Using low-Earth-orbit satellites (LEOsats) via a partnership with SpaceX’s Starlink, Telstra’s new tech will let users send and receive SMS messages even when they’re completely out of mobile range with no need for bulky satphones, spot trackers, or external antennas.
What’s the catch?
At the moment, it’s only available on the Samsung Galaxy S25 (so if you’re still running a dusty S10 with a cracked screen, you’re out of luck), and the service is limited to text messages only. No calls, no photos, no triple-0.
It also won’t work if you’re in a gully, under heavy tree cover, or can’t see a clear patch of sky. And even when it does connect, the message might take a few minutes to send, depending on satellite positioning.
But still, it’s a taste of what’s coming.

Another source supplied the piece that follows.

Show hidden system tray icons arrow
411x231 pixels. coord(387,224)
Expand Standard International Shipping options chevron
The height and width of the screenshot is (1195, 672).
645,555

Telstra says more devices (including iPhones) are on the way, and that voice calling via satellite is expected by 2027. There are also no extra charges for the text service. It’ll be bundled into standard postpaid plans.
Why it matters for 4X4ers
If you’ve ever broken down, lost GPS signal, or had an emergency out past the black stump, you’ll know how bloody isolating it can feel. This kind of tech could be the difference between a cold night in the swag or getting the help you need when something’s gone pear-shaped.
Mining and exploration crews are already buzzing about the potential, and solo tourers, grey nomads and remote station workers should be too. Even just a basic text saying “all good” or “send help” is a game-changer when you’re a few hundred kays from the nearest phone tower.
What’s next?
Other telcos like Vodafone and Optus are also working on their own satellite plans, and the federal government has hinted that satellite texting might become part of Australia’s universal mobile service obligation by 2027, meaning it could be a requirement for all telcos to offer it alongside mobile and fixed-line services.
That would make Australia the first country in the world to legally require nationwide satellite coverage. And while the technology still has a few teething problems (patchy results in the US have been reported), it’s improving fast.
For now, it’s a promising start. It won’t replace a PLB or a full satphone setup for serious expeditions just yet. But it might make your next solo trip into the desert a whole lot less risky.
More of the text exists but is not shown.